### RECORDED INFORMATION ###

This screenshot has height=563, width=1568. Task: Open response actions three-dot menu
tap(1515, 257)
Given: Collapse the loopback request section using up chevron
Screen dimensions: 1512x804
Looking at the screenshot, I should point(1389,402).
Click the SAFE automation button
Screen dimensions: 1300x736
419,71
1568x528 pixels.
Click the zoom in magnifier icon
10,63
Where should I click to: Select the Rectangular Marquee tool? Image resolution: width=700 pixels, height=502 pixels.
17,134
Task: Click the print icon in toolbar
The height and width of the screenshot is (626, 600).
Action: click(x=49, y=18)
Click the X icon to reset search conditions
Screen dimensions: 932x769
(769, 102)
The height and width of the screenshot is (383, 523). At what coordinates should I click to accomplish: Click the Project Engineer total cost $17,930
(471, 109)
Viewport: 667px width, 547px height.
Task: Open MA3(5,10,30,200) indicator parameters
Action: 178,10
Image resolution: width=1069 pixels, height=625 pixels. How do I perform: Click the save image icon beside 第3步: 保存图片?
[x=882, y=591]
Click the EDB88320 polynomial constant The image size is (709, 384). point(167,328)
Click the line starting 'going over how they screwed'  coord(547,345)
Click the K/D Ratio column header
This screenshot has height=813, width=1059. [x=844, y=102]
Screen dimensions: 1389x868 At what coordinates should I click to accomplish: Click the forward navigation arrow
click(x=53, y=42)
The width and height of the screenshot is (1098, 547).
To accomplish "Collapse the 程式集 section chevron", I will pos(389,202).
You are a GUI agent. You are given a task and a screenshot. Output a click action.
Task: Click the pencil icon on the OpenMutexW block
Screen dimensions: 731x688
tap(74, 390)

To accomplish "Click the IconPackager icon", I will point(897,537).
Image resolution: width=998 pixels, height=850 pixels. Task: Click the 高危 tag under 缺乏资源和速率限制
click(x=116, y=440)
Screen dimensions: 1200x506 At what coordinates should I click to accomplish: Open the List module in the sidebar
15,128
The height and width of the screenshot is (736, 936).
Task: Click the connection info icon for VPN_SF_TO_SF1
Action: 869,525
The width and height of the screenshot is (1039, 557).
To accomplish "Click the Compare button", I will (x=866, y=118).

###

WRITTEN INSTRUCTION:
Copy every one of the records above verbatim, line for line, with no changes.

RESPONSE TO THIS EXERCISE:
This screenshot has height=563, width=1568. Task: Open response actions three-dot menu
tap(1515, 257)
Given: Collapse the loopback request section using up chevron
Screen dimensions: 1512x804
Looking at the screenshot, I should point(1389,402).
Click the SAFE automation button
Screen dimensions: 1300x736
419,71
1568x528 pixels.
Click the zoom in magnifier icon
10,63
Where should I click to: Select the Rectangular Marquee tool? Image resolution: width=700 pixels, height=502 pixels.
17,134
Task: Click the print icon in toolbar
The height and width of the screenshot is (626, 600).
Action: click(x=49, y=18)
Click the X icon to reset search conditions
Screen dimensions: 932x769
(769, 102)
The height and width of the screenshot is (383, 523). At what coordinates should I click to accomplish: Click the Project Engineer total cost $17,930
(471, 109)
Viewport: 667px width, 547px height.
Task: Open MA3(5,10,30,200) indicator parameters
Action: 178,10
Image resolution: width=1069 pixels, height=625 pixels. How do I perform: Click the save image icon beside 第3步: 保存图片?
[x=882, y=591]
Click the EDB88320 polynomial constant The image size is (709, 384). point(167,328)
Click the line starting 'going over how they screwed'  coord(547,345)
Click the K/D Ratio column header
This screenshot has height=813, width=1059. [x=844, y=102]
Screen dimensions: 1389x868 At what coordinates should I click to accomplish: Click the forward navigation arrow
click(x=53, y=42)
The width and height of the screenshot is (1098, 547).
To accomplish "Collapse the 程式集 section chevron", I will pos(389,202).
You are a GUI agent. You are given a task and a screenshot. Output a click action.
Task: Click the pencil icon on the OpenMutexW block
Screen dimensions: 731x688
tap(74, 390)

To accomplish "Click the IconPackager icon", I will point(897,537).
Image resolution: width=998 pixels, height=850 pixels. Task: Click the 高危 tag under 缺乏资源和速率限制
click(x=116, y=440)
Screen dimensions: 1200x506 At what coordinates should I click to accomplish: Open the List module in the sidebar
15,128
The height and width of the screenshot is (736, 936).
Task: Click the connection info icon for VPN_SF_TO_SF1
Action: 869,525
The width and height of the screenshot is (1039, 557).
To accomplish "Click the Compare button", I will (x=866, y=118).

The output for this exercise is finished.